**Aim**:
In the home theater post shown below, rewrite the passage from "I'm looking at" to "highly recommend it.", replacing "book" with "volume".

**Selection**:
On Dec 14, 1:05 pm, Steven wrote:
Sometime next year I am going to dive into the world of home theater
and upgrade my 10 year old 32" Sony Trinitron.

I'm looking at all the HDTV's now and narrowing down my choices. My
question relates more to the audio component of my home theater. I
have just read an excellent book on putting together high end audio
systems, "Introductory Guide to High-Performance Audio Systems" by
Robert Harley. The book explains all the aspects of putting together
the best sounding system for any budget. I would highly recommend it.
As a matter of fact, I think I will be buying a copy soon (read my
copy from the library).


Caveat lector: Harley is one of the high priests of audio voodoo. I
haven't read this book, but I certainly wouldn't take it seriously.

Back to my question. Since I am on a budget (which I suspect most of
us are), are their any resources online to find quality reviews of
pairings of 5.1 speaker systems and receivers? Most of the articles I
come across seem to be reviewing either the receiver or the speaker
system, almost never both. I don't have the time to listen to all the
different combinations of speakers and receivers and was wondering
where I could find this information.

**Data extract**:
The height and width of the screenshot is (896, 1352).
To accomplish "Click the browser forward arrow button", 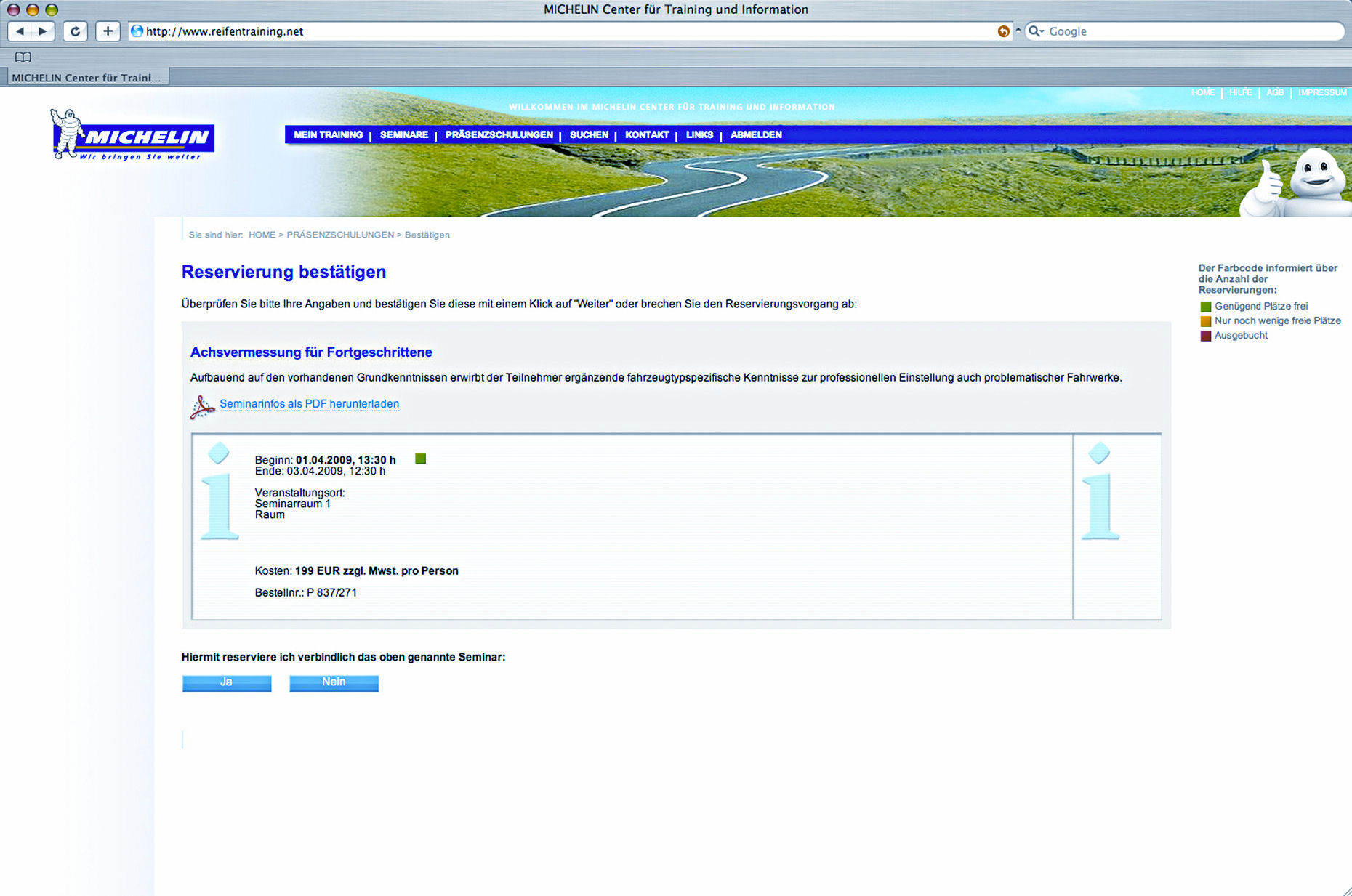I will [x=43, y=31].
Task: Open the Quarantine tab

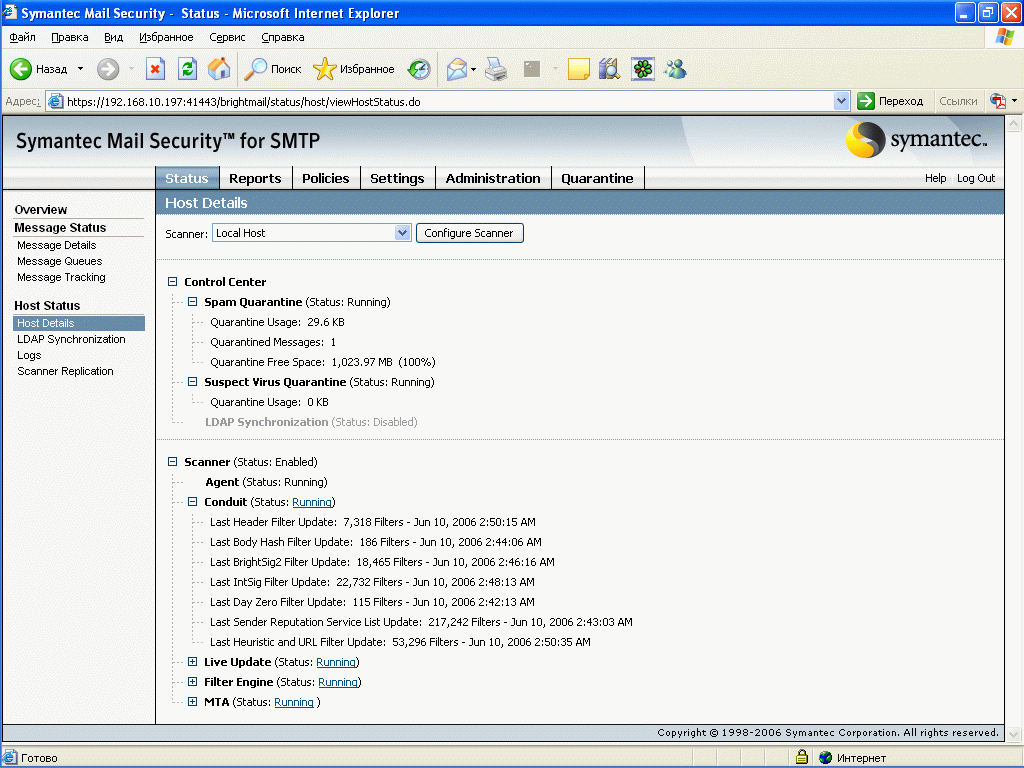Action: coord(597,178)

* * *

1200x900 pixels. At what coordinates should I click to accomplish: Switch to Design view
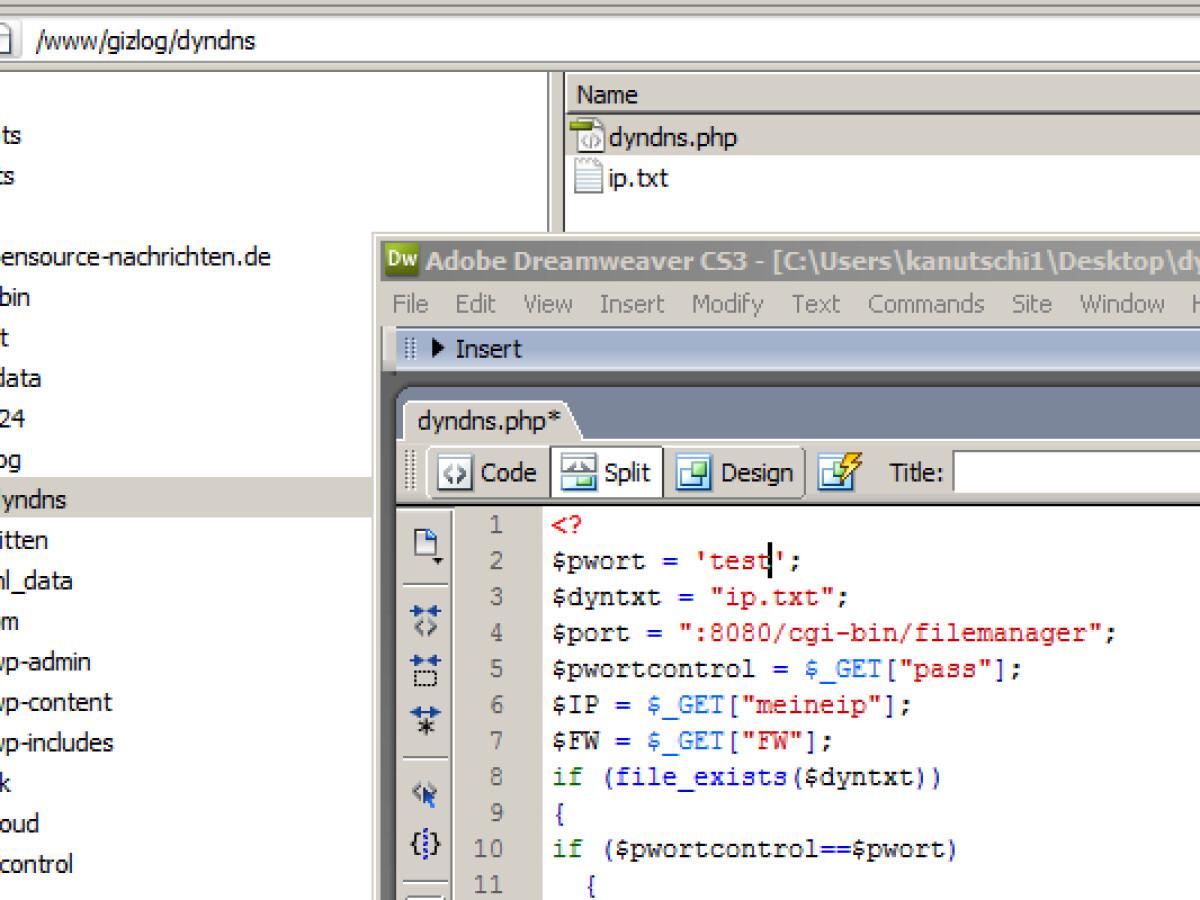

**Exercise answer**:
I'm looking at all the HDTV's now and narrowing down my choices. My
question relates more to the audio component of my home theater. I
have just read an excellent volume on putting together high end audio
systems, "Introductory Guide to High-Performance Audio Systems" by
Robert Harley. The volume explains all the aspects of putting together
the best sounding system for any budget. I would highly recommend it.